MONTENERO DI BISACCIA. Un tempo avrebbe potuto ospitare il noto film di Totò con la scena dell'inferno, tanto era il fumo che vi si sprigionava dalle aspre creste e valli. E una foto di Gorizio Assogna riporta proprio a quei tempi, permettendo di raccontare una piccola storia di una Montenero che non c'è più. E anche di usanze casalinghe d'altri tempi, quando le produzioni di rifiuti non erano nemmeno lontanamente accostabili a quelle odierne. Già perché se si parla di Capolaserra, oggi parco dei calanchi, non si può che partire, ahinoi, dalla monnezza.
La foto pubblicata in questi giorni da Antonio Assogna, che gestisce e digitalizza l'archivio di Gorizio Pezzotta, è una ripresa di Montenero dal lato sud-est, fine anni Settanta il periodo, in primo piano contrada Laghetto. La quale si chiama così nonostante la zona sia nota come Capolaserra. Sullo sfondo c'è l'abitato, ma la particolarità è un camion che si sta liberando del carico di immondizia. L'area, infatti, è stata la discarica di Montenero dagli anni Settanta fino ai primissimi Novanta; poi due fattori, uno dei quali sa quasi di nemesi ambientale, fecero cambiare ubicazione. Ne parleremo fra poco. Come detto, i camion raccoglievano i rifiuti e li portavano lì, scaricandoli di volta in volta in uno dei valloni. Essendo un paesaggio calanchivo, infatti, se ne creavano e creano di continuo di creste che sovrastano le valli, fossi profondi varie decine di metri dove si gettava di tutto. Compresa qualche automobile, lavatrici, ferro vecchio. Ma attenzione, la produzione di rifiuti di allora, nonostante il maggior numero di residenti, non era paragonabile a quella di oggi.

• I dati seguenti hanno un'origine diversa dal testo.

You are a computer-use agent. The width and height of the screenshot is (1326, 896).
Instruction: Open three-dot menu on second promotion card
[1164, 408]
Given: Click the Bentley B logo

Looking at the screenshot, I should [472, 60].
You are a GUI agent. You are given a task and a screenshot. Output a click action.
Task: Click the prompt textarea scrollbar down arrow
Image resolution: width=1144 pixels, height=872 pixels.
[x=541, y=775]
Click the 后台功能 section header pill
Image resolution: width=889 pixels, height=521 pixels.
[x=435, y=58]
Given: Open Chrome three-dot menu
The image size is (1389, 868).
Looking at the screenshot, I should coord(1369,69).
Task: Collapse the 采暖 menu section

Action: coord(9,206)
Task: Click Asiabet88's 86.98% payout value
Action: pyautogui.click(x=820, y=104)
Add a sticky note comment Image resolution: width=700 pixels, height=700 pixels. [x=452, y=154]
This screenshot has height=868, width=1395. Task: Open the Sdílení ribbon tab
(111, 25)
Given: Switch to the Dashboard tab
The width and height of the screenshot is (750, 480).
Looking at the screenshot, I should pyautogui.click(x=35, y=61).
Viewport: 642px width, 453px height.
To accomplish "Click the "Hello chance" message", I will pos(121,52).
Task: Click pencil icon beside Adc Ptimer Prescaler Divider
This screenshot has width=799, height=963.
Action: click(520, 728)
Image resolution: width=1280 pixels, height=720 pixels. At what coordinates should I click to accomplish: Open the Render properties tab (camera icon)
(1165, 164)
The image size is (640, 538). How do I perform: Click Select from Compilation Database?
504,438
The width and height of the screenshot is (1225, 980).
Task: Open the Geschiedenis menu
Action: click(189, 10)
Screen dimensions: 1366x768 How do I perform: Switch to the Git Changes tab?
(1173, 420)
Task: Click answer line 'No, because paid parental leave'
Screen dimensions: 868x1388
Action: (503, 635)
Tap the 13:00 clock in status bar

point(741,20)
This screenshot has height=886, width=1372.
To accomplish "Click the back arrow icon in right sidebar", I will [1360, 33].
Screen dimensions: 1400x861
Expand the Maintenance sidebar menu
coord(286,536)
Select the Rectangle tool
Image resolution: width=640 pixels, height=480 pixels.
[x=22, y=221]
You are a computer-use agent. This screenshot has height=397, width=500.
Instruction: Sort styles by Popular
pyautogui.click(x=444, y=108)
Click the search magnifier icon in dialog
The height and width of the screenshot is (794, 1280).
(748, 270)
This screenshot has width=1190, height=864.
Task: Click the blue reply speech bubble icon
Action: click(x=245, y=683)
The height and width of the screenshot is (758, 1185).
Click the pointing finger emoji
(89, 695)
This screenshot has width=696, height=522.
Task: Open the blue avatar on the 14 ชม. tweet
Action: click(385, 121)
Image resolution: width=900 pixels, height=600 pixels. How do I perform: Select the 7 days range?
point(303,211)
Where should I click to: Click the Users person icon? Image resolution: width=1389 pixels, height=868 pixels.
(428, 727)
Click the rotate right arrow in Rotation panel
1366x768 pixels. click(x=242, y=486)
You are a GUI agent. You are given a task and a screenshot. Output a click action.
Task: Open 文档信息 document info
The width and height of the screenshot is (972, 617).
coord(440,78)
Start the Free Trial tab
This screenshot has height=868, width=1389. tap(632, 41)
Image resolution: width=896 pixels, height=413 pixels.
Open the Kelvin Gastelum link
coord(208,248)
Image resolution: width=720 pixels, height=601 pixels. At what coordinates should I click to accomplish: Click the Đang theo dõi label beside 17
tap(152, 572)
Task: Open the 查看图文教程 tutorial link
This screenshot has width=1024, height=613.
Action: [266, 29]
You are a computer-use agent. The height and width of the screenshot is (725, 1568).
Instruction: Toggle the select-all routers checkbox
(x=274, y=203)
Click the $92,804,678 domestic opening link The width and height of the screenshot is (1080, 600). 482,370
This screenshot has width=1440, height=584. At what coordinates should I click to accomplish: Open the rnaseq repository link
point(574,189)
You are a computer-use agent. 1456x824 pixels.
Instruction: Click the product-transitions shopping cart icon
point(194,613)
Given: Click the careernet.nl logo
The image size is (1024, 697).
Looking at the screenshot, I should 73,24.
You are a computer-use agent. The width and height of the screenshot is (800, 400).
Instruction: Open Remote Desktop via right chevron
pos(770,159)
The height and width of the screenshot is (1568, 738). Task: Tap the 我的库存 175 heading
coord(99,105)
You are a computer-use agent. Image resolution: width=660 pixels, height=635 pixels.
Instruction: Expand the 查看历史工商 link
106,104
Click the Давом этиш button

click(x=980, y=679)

L'immondizia era poi semplicemente incendiata. Ebbene sì, si dava fuoco a tutto e si lasciava bruciare, col fumo che qualche volta riusciva persino a raggiungere le case più vicine al santuario della Madonna di Bisaccia. Era la discarica di Montenero, molto semplicemente, in un'epoca in cui la plastica era usata poco o nulla. Diversamente la tonalità del fumo sarebbe passata dal grigio al nero e, presumibilmente, si sarebbe smesso molto prima di incendiare.
La discarica era attraversata dalla strada in terra battuta chiamata Capolaserra, una scorciatoia non si sa quanto conveniente fra il santuario della Madonna di Bisaccia e l'incrocio fra le Provinciali 13 e 124, in contrada Piscone. In seguito i tanti cedimenti tipici delle aree calanchive l'hanno resa dapprima strettissima, poi impraticabile. Il posto era anche frequentato dai possessori di motociclette da cross. Il laghetto, visibile nella foto sulla destra e che dà il nome alla contrada, era più grande negli anni Settanta. Nell'immagine proposta in fondo, del 2011, si vede fortemente ridimensionato, oppure mascherato dalla vegetazione acquatica. Da esso parte il torrente Tecchio, che sfocia nel mare di Petacciato.
Andò più o meno così fino al 1990, quando la Natura pensò di dare una lezioncina ai monteneresi. E per farlo usò una delle sue armi più antiche: i topi. La discarica del Capolaserra fu infestata da ratti anche di grandi dimensioni e in numero impressionante. C'era chi col fucile ad aria compressa si divertiva a fare a tiro a segno con i roditori che si rincorrevano sui mucchi di monnezza. La discarica fu presto abbandonata e trasferita poco più in là, ma restava il problema della bonifica. Inoltre si temeva che, una volta tolta loro la materia prima, i ratti potessero dirigersi verso il vicino abitato. Non andò così, per fortuna, e dopo qualche anno anche l'altra discarica, dove ormai non si bruciava più ma si sotterrava con un enorme telo di plastica, fu dismessa. In Consiglio comunale si parlò un'ultima volta di discarica in territorio montenerese nel 1997, ma ben presto si capì che il settore stava puntando su impianti di maggiori dimensioni, intercomunali, oltre al fatto che incrementare la raccolta differenziata e il riciclo era ormai una necessità, oltre che dovere ecologico, visto l'aumento inarrestabile di produzione.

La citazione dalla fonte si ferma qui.